Return, without alteration, the lines of the items below from the one containing "At what (x,y)" through the one containing "Looking at the", both included. Omit the pictures from your answer.

→ **Material for this exercise**
|---|
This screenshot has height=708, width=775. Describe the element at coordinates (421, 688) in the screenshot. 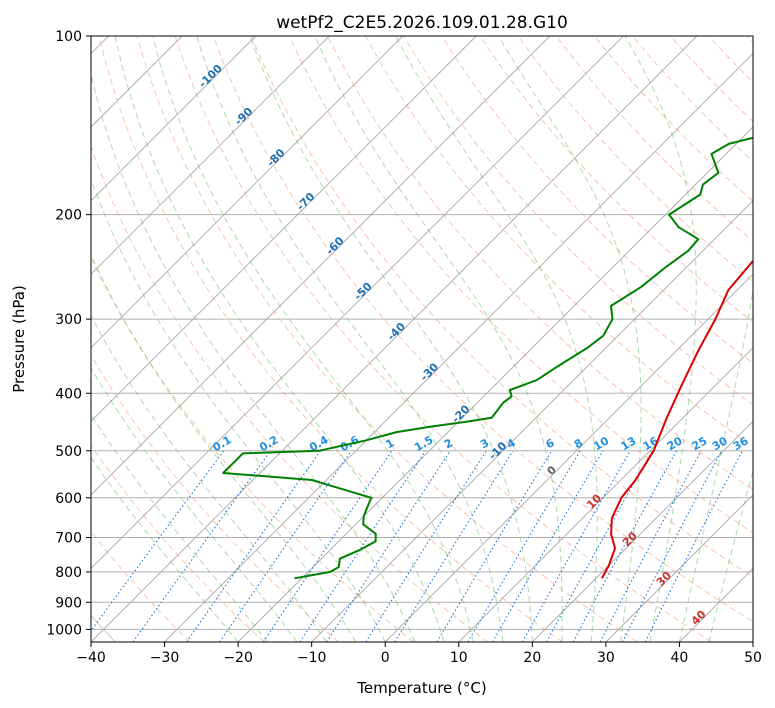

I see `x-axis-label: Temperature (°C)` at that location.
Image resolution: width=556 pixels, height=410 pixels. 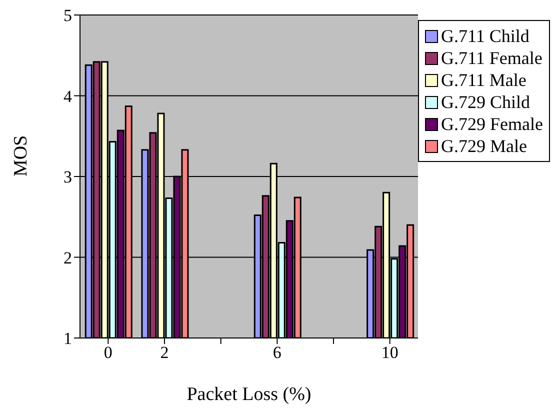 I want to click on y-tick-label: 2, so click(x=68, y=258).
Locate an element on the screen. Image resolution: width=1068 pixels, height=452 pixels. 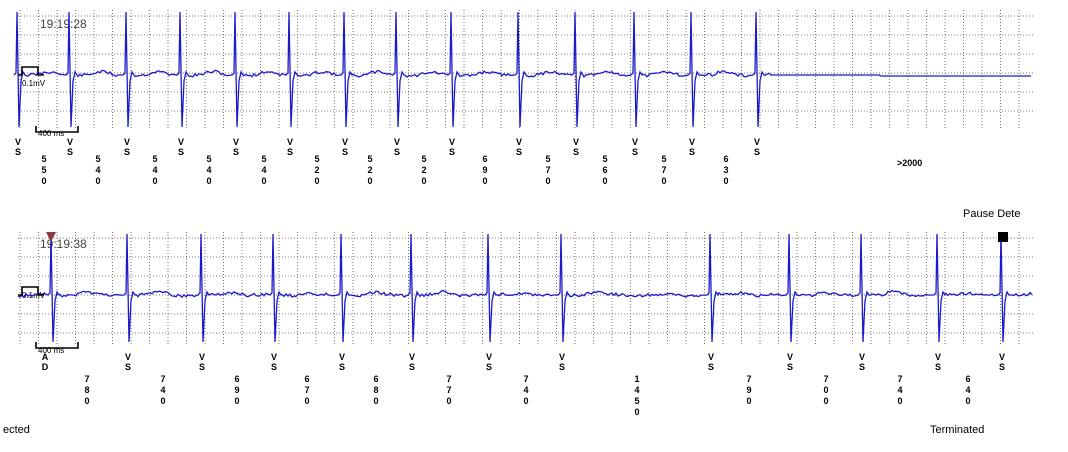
|---|
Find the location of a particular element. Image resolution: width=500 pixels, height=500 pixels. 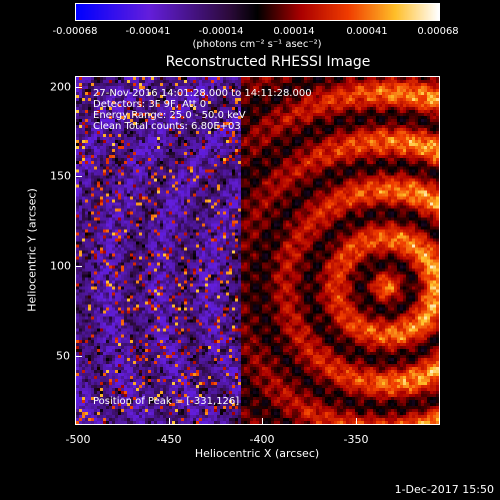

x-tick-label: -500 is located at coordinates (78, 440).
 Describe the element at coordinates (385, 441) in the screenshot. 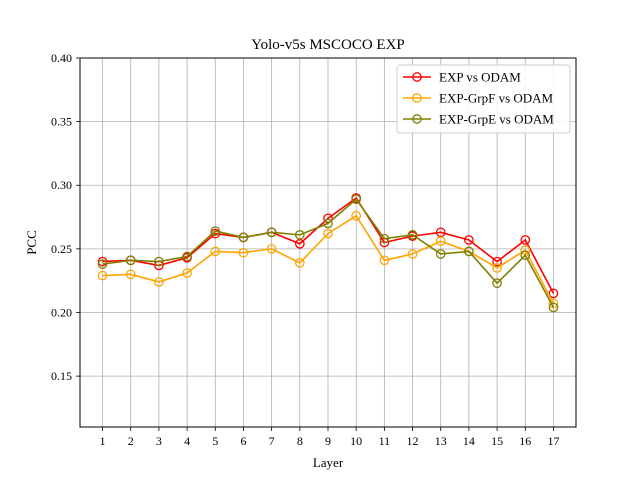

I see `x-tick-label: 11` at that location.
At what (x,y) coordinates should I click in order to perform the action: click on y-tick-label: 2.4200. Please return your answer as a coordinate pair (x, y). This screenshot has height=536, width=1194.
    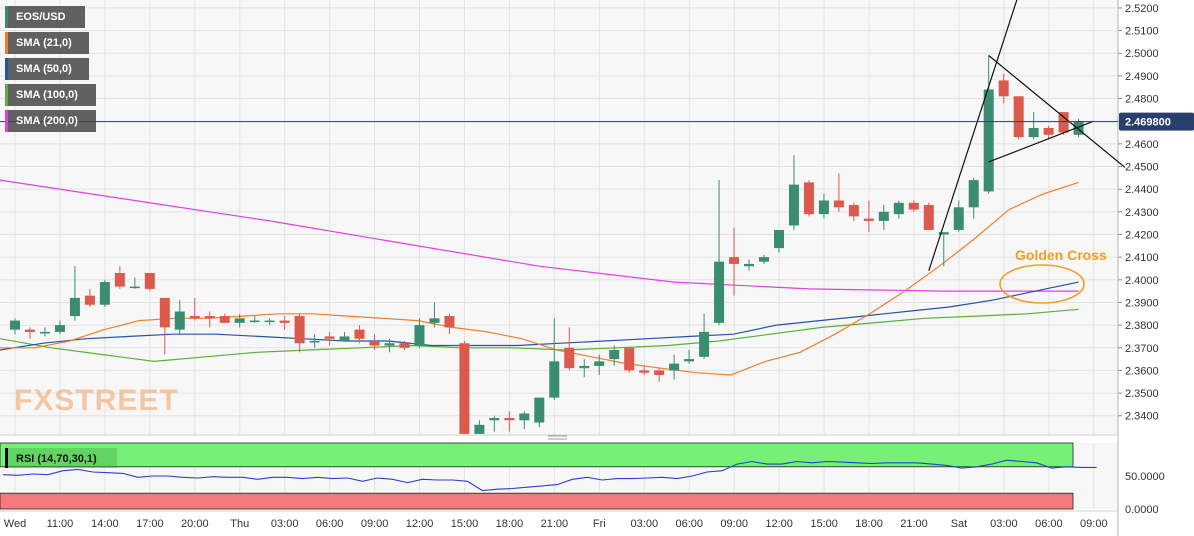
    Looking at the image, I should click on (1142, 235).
|---|
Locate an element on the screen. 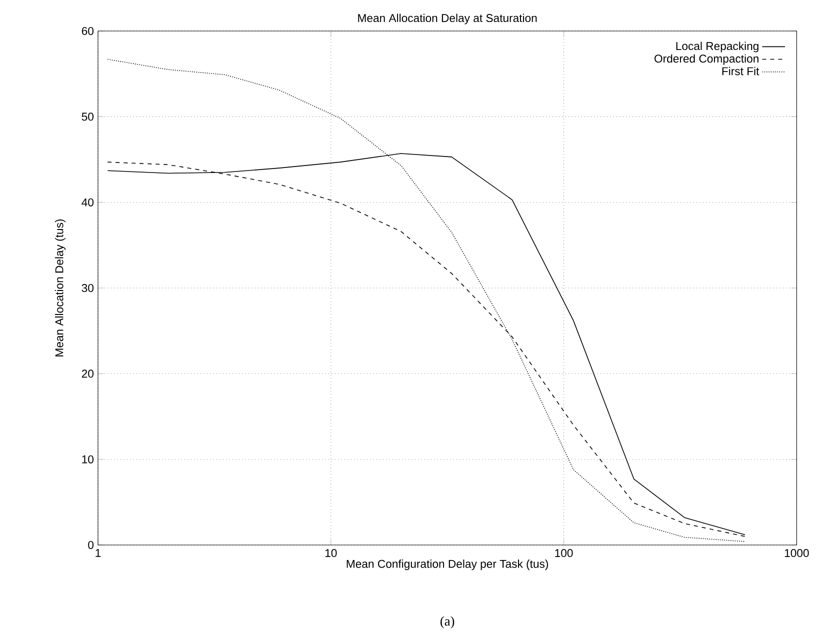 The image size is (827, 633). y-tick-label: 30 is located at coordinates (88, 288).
|---|
→ **Exercise answer**
At what (x,y) coordinates should I click in order to perform the action: click on y-tick-label: 2.4200. Please return your answer as a coordinate pair (x, y). This screenshot has height=536, width=1194.
    Looking at the image, I should click on (1142, 235).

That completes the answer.